(Records from a collection)
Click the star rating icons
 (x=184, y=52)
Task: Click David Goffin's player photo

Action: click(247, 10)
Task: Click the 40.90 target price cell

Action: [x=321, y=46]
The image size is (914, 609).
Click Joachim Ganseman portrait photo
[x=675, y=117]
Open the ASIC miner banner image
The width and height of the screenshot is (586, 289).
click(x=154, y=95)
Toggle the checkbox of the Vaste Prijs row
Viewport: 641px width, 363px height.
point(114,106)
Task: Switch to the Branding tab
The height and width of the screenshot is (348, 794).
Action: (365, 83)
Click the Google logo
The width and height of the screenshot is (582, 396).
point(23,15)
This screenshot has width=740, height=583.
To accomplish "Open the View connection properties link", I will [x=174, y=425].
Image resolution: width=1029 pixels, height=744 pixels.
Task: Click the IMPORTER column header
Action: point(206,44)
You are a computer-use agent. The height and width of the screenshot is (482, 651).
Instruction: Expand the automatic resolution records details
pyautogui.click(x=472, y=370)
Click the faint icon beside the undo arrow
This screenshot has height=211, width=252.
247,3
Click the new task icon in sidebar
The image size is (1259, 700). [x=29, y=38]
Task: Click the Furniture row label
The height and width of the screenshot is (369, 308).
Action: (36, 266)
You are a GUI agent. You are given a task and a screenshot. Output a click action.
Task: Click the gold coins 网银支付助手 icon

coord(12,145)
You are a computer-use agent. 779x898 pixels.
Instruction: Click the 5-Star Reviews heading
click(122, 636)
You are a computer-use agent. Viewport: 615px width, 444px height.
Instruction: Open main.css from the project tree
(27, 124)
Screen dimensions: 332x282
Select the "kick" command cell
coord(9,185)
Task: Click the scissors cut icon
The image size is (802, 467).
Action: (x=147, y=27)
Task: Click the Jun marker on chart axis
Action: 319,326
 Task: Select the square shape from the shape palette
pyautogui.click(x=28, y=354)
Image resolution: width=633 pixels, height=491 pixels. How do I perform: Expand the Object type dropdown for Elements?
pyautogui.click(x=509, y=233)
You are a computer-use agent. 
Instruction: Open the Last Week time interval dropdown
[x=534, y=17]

**Problem statement**
All of the records are to be reproduced exactly as they were given.

**Exercise response**
Click the star rating icons
 (x=184, y=52)
Task: Click David Goffin's player photo

Action: click(247, 10)
Task: Click the 40.90 target price cell

Action: [x=321, y=46]
The image size is (914, 609).
Click Joachim Ganseman portrait photo
[x=675, y=117]
Open the ASIC miner banner image
The width and height of the screenshot is (586, 289).
click(x=154, y=95)
Toggle the checkbox of the Vaste Prijs row
Viewport: 641px width, 363px height.
point(114,106)
Task: Switch to the Branding tab
The height and width of the screenshot is (348, 794).
Action: (365, 83)
Click the Google logo
The width and height of the screenshot is (582, 396).
point(23,15)
This screenshot has width=740, height=583.
To accomplish "Open the View connection properties link", I will [x=174, y=425].
Image resolution: width=1029 pixels, height=744 pixels.
Task: Click the IMPORTER column header
Action: point(206,44)
You are a computer-use agent. The height and width of the screenshot is (482, 651).
Instruction: Expand the automatic resolution records details
pyautogui.click(x=472, y=370)
Click the faint icon beside the undo arrow
This screenshot has height=211, width=252.
247,3
Click the new task icon in sidebar
The image size is (1259, 700). [x=29, y=38]
Task: Click the Furniture row label
The height and width of the screenshot is (369, 308).
Action: (36, 266)
You are a GUI agent. You are given a task and a screenshot. Output a click action.
Task: Click the gold coins 网银支付助手 icon

coord(12,145)
You are a computer-use agent. 779x898 pixels.
Instruction: Click the 5-Star Reviews heading
click(122, 636)
You are a computer-use agent. Viewport: 615px width, 444px height.
Instruction: Open main.css from the project tree
(27, 124)
Screen dimensions: 332x282
Select the "kick" command cell
coord(9,185)
Task: Click the scissors cut icon
The image size is (802, 467).
Action: (x=147, y=27)
Task: Click the Jun marker on chart axis
Action: 319,326
 Task: Select the square shape from the shape palette
pyautogui.click(x=28, y=354)
Image resolution: width=633 pixels, height=491 pixels. How do I perform: Expand the Object type dropdown for Elements?
pyautogui.click(x=509, y=233)
You are a computer-use agent. 
Instruction: Open the Last Week time interval dropdown
[x=534, y=17]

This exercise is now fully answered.